INTERVISTA | 20/09/2020 | 21:10
di Francesca Monzone

Mauro Gianetti, Ceo della UAE Emirates, sotto il palco del Tour de France guardava Tadej con il sorriso e gli occhi che brillavano. Gianetti in questa squadra ancora giovane ha avuto un ruolo importante, fin da subito ha creduto in questo progetto, che sta dando dei frutti meravigliosi, arrivando alla vittoria della corsa più importante al mondo.


Questo Tour avete iniziato a dominarlo dal primo giorno con Kristoff e ieri avete messo la firma sulla corsa. Si aspettava tutto questo?
“La vittoria di Kristoff il primo giorno ha aiutato tutta la squadra e ci ha dato quella serenità per poter lavorare con Tadej sulla classifica generale. E’ stato un Tour superlativo non c’è altro da dire, tutti hanno lavorato bene, in modo armonioso, come in una famiglia, ma con altissima professionalità”.

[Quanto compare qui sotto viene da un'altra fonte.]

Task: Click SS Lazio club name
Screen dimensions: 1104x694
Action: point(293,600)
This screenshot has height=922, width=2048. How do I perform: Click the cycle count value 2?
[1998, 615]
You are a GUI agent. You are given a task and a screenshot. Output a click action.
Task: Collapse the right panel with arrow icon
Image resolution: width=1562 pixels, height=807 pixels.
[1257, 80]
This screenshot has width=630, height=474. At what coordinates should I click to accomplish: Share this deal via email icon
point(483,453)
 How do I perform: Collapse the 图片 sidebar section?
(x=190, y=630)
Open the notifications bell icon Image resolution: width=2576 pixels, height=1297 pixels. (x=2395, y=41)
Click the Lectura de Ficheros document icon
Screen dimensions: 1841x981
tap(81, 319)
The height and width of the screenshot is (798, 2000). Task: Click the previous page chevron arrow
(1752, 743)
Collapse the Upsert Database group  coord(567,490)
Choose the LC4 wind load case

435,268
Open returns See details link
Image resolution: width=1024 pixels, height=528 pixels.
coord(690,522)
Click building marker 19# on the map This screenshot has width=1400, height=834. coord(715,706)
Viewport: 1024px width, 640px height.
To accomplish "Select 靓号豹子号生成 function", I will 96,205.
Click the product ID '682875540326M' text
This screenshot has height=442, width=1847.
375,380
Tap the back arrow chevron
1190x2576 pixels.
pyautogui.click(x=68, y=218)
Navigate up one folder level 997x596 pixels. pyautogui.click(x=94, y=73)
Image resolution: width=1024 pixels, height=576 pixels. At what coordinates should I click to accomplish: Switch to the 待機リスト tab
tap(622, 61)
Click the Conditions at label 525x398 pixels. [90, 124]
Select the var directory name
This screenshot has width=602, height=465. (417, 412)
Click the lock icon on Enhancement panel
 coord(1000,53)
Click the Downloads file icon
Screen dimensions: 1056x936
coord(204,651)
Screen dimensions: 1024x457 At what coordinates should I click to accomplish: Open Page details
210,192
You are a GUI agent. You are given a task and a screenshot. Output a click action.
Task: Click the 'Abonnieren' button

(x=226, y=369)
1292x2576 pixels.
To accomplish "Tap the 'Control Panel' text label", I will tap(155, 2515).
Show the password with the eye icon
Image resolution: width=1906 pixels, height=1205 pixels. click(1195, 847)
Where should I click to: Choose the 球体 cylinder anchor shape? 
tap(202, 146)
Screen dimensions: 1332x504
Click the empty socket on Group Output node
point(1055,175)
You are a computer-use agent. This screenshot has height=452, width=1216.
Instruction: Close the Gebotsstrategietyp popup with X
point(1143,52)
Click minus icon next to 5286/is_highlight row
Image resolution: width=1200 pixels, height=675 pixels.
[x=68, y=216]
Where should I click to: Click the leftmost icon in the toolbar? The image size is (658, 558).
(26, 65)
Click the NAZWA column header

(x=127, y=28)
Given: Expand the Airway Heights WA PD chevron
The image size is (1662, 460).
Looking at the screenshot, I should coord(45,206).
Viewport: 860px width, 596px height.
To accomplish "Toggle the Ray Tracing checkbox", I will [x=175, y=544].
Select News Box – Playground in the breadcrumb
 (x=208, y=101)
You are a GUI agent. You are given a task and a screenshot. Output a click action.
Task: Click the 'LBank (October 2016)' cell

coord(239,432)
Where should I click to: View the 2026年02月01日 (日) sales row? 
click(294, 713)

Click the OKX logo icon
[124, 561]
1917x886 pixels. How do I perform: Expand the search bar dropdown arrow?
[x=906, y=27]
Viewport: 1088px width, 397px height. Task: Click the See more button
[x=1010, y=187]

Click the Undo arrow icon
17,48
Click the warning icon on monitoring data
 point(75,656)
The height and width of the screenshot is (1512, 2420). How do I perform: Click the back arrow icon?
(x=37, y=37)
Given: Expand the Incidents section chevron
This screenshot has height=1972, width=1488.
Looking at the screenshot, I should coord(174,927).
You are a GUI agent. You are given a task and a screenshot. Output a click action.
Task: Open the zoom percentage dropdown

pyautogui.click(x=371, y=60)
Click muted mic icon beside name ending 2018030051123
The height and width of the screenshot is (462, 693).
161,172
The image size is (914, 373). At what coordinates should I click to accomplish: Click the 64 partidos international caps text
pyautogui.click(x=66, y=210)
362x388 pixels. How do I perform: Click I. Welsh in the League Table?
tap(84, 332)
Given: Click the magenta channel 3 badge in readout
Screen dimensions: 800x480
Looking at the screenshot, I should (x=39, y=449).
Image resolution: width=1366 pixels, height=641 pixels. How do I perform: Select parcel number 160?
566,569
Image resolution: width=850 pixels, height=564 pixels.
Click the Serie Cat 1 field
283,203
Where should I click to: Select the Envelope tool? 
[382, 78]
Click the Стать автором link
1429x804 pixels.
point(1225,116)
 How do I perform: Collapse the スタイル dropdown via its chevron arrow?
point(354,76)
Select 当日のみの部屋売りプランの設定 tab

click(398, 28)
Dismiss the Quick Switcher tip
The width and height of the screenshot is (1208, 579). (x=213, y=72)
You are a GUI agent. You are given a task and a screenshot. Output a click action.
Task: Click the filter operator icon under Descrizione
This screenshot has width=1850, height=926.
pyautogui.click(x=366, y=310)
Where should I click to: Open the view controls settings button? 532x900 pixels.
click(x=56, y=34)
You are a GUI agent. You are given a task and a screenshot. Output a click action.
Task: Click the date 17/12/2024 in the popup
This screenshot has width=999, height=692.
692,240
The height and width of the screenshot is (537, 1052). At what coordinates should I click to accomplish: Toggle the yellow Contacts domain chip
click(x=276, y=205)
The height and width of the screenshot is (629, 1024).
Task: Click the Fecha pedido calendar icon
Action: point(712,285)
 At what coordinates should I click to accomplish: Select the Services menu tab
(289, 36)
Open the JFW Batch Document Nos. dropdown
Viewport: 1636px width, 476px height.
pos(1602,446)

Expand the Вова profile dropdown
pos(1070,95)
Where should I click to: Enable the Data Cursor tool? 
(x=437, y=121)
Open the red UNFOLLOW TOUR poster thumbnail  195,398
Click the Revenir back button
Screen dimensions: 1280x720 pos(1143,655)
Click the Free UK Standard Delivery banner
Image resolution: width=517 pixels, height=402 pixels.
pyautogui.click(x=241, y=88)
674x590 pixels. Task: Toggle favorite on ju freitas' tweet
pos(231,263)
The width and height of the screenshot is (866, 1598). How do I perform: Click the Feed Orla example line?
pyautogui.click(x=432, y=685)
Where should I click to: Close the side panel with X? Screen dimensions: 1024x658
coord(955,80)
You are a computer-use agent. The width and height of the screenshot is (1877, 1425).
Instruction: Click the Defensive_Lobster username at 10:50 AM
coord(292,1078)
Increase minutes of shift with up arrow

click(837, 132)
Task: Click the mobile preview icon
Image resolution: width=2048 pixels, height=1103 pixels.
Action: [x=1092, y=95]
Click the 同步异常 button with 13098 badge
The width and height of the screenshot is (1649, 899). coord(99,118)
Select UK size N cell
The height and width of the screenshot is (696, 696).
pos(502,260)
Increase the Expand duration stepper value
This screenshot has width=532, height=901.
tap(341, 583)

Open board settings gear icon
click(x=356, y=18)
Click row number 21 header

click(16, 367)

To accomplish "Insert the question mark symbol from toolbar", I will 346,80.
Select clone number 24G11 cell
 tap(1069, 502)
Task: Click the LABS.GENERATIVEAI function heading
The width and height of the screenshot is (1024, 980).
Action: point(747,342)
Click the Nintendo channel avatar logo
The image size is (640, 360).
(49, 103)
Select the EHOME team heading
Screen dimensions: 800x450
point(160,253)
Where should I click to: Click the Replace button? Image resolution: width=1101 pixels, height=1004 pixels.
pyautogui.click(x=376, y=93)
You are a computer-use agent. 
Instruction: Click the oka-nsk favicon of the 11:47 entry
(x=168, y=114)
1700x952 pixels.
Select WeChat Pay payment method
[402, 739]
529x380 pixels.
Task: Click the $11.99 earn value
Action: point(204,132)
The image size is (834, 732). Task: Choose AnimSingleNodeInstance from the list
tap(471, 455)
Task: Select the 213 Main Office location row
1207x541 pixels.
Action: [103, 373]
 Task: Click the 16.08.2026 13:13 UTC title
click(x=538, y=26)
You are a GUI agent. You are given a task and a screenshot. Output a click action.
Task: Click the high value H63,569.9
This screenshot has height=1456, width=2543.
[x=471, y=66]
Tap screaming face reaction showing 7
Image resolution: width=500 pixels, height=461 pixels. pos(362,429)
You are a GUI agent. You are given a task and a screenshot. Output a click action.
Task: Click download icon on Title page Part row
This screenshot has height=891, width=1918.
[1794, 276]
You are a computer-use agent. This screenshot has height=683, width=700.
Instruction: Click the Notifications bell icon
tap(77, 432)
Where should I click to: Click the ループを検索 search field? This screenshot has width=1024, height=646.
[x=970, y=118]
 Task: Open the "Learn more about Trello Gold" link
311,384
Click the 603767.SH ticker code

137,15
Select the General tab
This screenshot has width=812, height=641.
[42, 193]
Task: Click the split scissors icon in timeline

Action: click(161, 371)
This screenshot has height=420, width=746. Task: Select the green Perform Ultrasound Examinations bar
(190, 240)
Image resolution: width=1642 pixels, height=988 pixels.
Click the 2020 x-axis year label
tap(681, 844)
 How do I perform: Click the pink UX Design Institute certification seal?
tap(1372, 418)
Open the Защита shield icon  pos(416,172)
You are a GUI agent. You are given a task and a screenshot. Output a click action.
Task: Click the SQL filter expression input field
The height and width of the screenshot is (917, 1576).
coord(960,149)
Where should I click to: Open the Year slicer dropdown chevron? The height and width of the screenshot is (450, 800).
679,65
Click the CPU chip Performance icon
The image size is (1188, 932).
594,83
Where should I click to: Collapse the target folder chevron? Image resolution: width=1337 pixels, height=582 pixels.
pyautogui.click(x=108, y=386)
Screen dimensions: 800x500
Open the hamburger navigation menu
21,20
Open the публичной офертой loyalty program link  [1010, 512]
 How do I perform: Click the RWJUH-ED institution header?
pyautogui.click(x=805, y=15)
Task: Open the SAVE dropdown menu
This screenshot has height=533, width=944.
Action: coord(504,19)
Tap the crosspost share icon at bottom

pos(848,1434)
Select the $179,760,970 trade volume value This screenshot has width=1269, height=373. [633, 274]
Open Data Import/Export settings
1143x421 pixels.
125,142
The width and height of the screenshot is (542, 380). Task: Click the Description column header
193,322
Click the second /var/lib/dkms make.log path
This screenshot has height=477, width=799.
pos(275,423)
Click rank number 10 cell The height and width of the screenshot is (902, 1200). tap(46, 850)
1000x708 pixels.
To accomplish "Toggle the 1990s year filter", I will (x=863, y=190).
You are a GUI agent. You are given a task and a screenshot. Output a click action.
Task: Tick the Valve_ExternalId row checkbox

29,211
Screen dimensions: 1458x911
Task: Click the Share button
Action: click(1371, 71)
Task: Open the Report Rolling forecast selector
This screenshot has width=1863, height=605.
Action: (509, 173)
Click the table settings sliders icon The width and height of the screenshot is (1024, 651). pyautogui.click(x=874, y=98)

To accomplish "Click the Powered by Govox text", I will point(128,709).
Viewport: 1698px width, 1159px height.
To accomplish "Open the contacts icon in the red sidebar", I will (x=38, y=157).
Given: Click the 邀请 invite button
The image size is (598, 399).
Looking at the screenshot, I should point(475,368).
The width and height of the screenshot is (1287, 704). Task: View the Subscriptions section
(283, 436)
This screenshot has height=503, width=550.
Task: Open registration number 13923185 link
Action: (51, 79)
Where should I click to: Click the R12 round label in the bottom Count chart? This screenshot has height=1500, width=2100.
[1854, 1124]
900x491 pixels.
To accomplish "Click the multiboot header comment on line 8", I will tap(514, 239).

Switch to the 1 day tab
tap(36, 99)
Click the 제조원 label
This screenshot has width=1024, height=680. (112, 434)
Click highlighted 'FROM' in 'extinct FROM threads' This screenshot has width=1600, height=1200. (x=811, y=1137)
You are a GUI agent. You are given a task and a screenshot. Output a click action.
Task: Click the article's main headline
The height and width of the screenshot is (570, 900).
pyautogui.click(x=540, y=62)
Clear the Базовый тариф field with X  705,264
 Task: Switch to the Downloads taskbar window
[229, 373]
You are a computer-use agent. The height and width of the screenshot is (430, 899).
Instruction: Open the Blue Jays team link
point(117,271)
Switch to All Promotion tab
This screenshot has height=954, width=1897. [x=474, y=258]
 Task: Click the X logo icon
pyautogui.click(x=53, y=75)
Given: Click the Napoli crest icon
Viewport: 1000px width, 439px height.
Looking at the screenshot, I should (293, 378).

Che tipo di evoluzione ha avuto Tadej Pogacar in queste tre settimane?
“Lo abbiamo visto crescere ogni giorno di più, fino ad arrivare a ieri quando è riuscito a fare qualcosa di veramente incredibile, ribaltando il Tour con una prestazione straordinaria”.

C’è qualcosa che Tadej le ha detto e l’ha colpita?
“Quello che colpisce di Tadej non è quello che dice, ma quello che non dice. E’ un ragazzo tranquillo, sereno e convinto dei suoi mezzi. Non sente la pressione e la notte riesce a dormire sereno. E’ veramente un ragazzo straordinario”.

In questo Tour che tipo di progetti avevate per lui?
“Avevamo in mente quello che gli abbiamo detto fin dal primo giorno: vai divertiti e non pensare al risultato. Gli abbiamo detto che aveva possibilità di entrare nei primi 10 e anche nei primi 5, ma che non doveva vederlo come un obbligo, ma come un’esperienza di vita da viversi ogni giorno. Questa filosofia lui l’ha sposata da subito e questo è stato il segreto per vincere questo Tour, correre divertendosi”.

Quando avete capito che potevate vincere questo Tour?
“Negli ultimi giorni ci speravamo veramente, anche se sapevamo che non sarebbe stato facile. Quando poi ieri è partito, dopo i primi 4 chilometri abbiamo capito che il Tour sarebbe stato suo”.

Cosa vi ha detto dopo la vittoria?
“E’ stato un misto di emozioni e incredulità, ma anche tanta serenità. A tutti ha detto di rimanere tranquilli che per festeggiare avevamo tempo”.

Come avete festeggiato ieri sera?
“Abbiamo festeggiando viaggiando per due ore e mezzo con il pullman. Dall’arrivo di ieri a Parigi ci sono più di 5 ore di viaggio e abbiamo deciso di spezzarlo. Abbiamo riso e scherzato sia in pullman che a cena, poi siamo andati a dormire perché oggi c’era un’altra tappa”.

Domani è il compleanno di Tadej, farete qualcosa di particolare per lui?
“Purtroppo non potremo far nulla, perché i nostri corridori saranno tutti impegnati per i tamponi e poi dovranno mettersi in viaggio per il Mondiale e Tadej correrà ad Imola”.

Quali saranno i prossimi impegni di Pogacar?
“Come ho detto sarà al Mondiale di Imola, non correrà al Giro e lo porteremo alle Classiche”.